Una mañana en Valledupar antes de salir el sol, recién llegado como médico especialista en cirugía general, cuando salía de la casa de mi madre, después de llevarle medicamentos para alguno de sus achaques, Wilson Márquez que venía en su viejo campero Suzuki, pita y me grita: ¬“Primo acérquese para presentarle a Rafael Escalona”¬. El maestro le dijo: “Yo soy el que debo presentártelo”.
Sonrientes se bajaron del carro y nos sentamos sobre el borde de la jardinera de la casa y comenzaron a brindarme tragos de whisky, al ratico nos acompañaban más de 20 personas, entre ellos ‘Poncho’ Rivero, vecino de mi madre y amiguísimo de Wilson Márquez y por supuesto del maestro.
Por el jolgorio que incrementaba el malestar de mi madre, invité a la concurrencia a trasladarnos a la casa de mis suegros, diagonal a donde estábamos, luego llega Alfonso ‘Poncho’ Zuleta con conjunto vallenato, el enano Madera y una o dos cajas de whisky.
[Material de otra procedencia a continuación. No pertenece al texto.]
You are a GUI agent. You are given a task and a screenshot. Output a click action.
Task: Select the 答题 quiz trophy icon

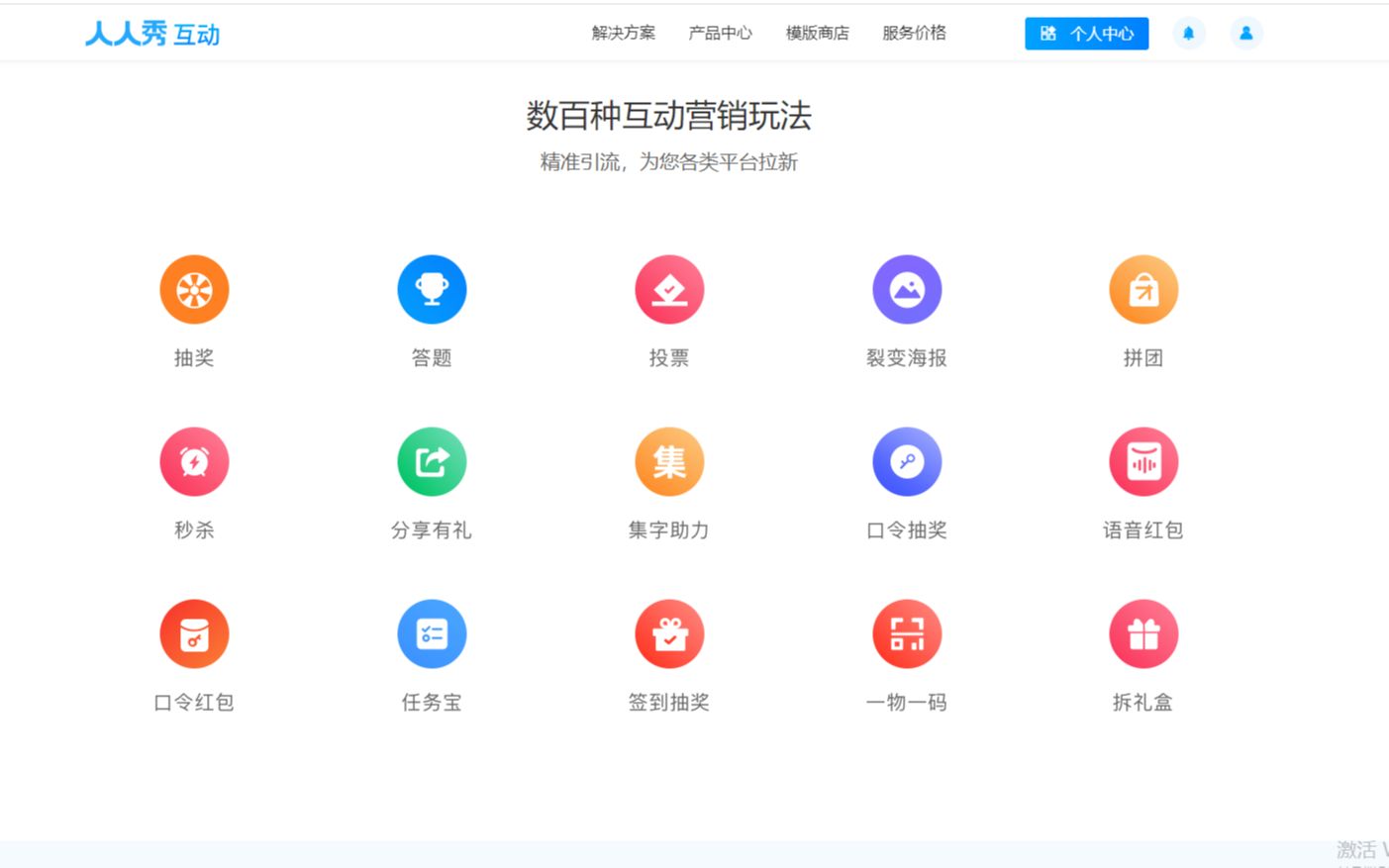pos(432,289)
La reunión imprevista se convirtió en un parrandón mayúsculo que duró hasta el comienzo del declive del sol, porque el maestro no parrandeaba de noche. Yo también me ausenté y dejé la parranda a cargo de mi cuñado Guillermo Orozco Bernier, pues a mi suegro por los efectos del licor ya mi suegra lo había acostado.